Because your diet, insulin and exercise plan can all affect your blood glucose level, do not make any changes without consulting your doctor.
If you take insulin and have morning sickness, make sure you know the symptoms of low blood sugar, such as shakiness, dizziness, sweating, irritability, hunger, and heart palpitations or rapid heartbeat. If you experience any of these symptoms, try one of the following: ½ cup orange juice, 1/3 cup apple juice, ¼ to 1/3 cup raisins, 4 to 6 ounces regular soda, or 1 tablespoon corn syrup or honey.
Prenatal visits
Throughout your pregnancy, your doctor will see you often to monitor your blood glucose levels and the growth and well-being of your baby. If you develop complications, an early or cesarean delivery may be needed. (Women with diet-controlled gestational diabetes don't often require early delivery.)
After delivery
Your baby will be closely monitored for low blood sugar levels, jaundice (yellowing of the skin and whites of the eyes) and other possible health problems. When gestational diabetes is well controlled, the mother's blood sugar often returns to normal after delivery.
Complications
Early complications
Hypoglycemia (low blood sugar) is a common condition during the early weeks of pregnancy, but it's also related to insulin treatment of gestational diabetes.
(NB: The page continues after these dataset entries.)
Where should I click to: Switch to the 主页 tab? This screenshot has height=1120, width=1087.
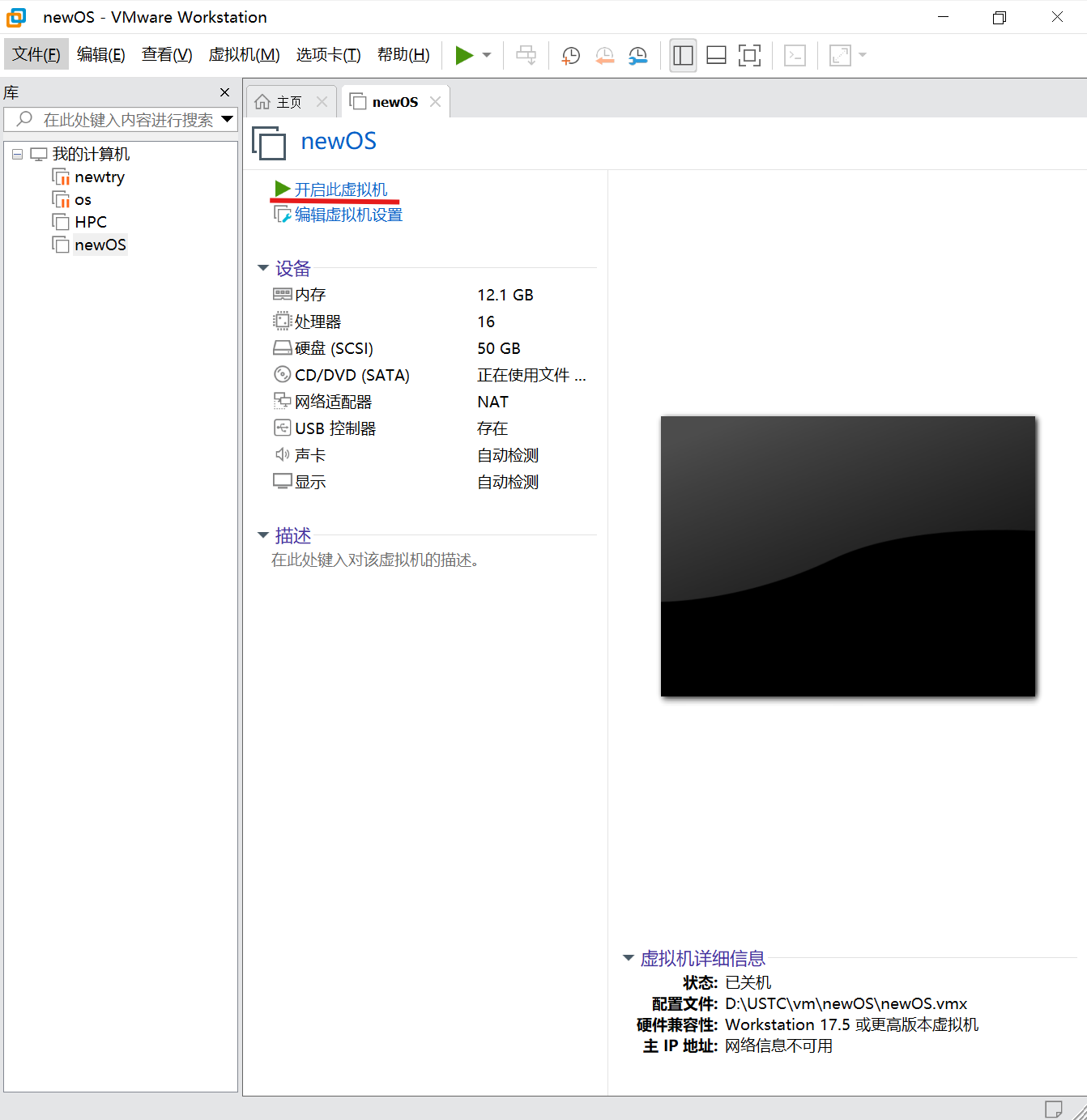click(288, 100)
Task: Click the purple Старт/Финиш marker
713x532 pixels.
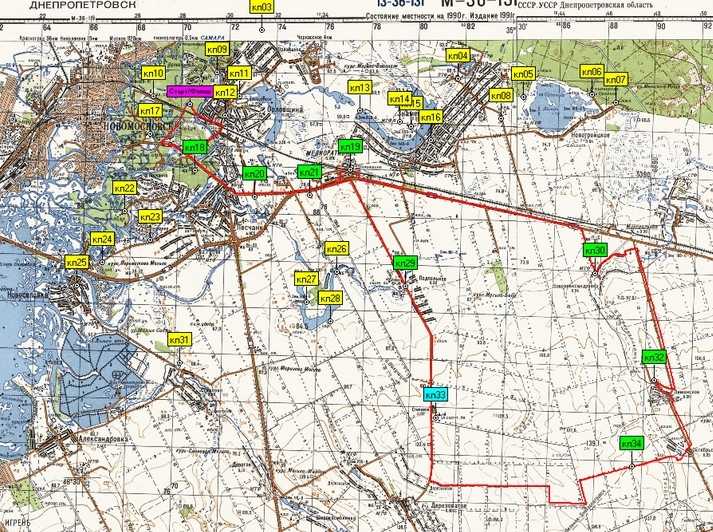Action: pyautogui.click(x=188, y=91)
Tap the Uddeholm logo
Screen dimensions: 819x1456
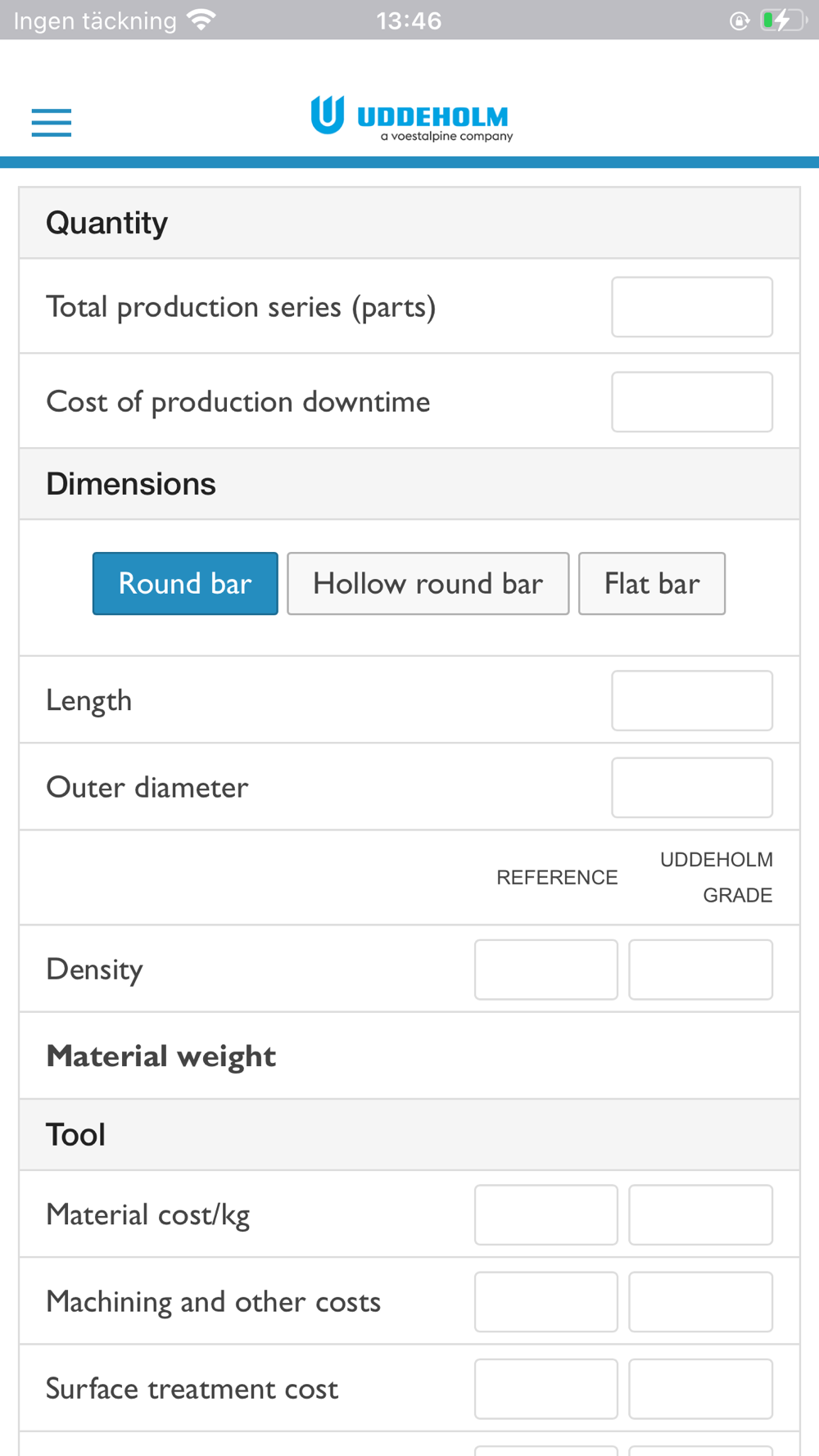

Because hypoglycemia can occur with little warning, it's important for you, your family members and others to be aware of the condition. Mild symptoms may include:
shakiness
dizziness
sweating
irritability
hunger
heart palpitations or rapid heartbeat
Moderate to severe symptoms may include:
headache
difficulty concentrating or confusion
poor coordination
unusual behavior patterns such as stubbornness or uncooperativeness (may resemble a state of intoxication)
eventually, stupor or unconsciousness
To prevent hypoglycemia, don't miss or delay meals. To treat a hypoglycemic episode, eat something sweet right away. It's a good idea to carry something sweet with you at all times in case of a hypoglycemic episode. Examples include ¼ to 1/3 cup raisins or 1/3 to ½ tube (30 grams) of glucose in gel form, such as InstaGel or MonGel.
Later complications
After one bout with gestational diabetes, you'll have an increased risk of developing the condition with future pregnancies. One study indicated that it may recur in as many as 60 percent of women who become pregnant again and that recurrence is more common in obese women. Also, more than 50 percent of women who have gestational diabetes develop type 2 diabetes (non-insulin-dependent diabetes) within 20 years. Ask your doctor about postpartum screening for diabetes, as well as a follow-up testing schedule.
Unless your blood sugar is well controlled, your child may be at increased risk for obesity during childhood and possibly into adulthood, as well as developing glucose intolerance or diabetes.
Prevention
Before conception, it's a good idea to discuss prepregnancy planning with your doctor. If you're overweight or obese, your doctor may recommend losing weight before trying to get pregnant. It's also helpful to maintain your ideal weight before and after pregnancy. Follow your doctor's suggestions for a healthful diet. Finally, tell your doctor if you have any risk factors for gestational diabetes.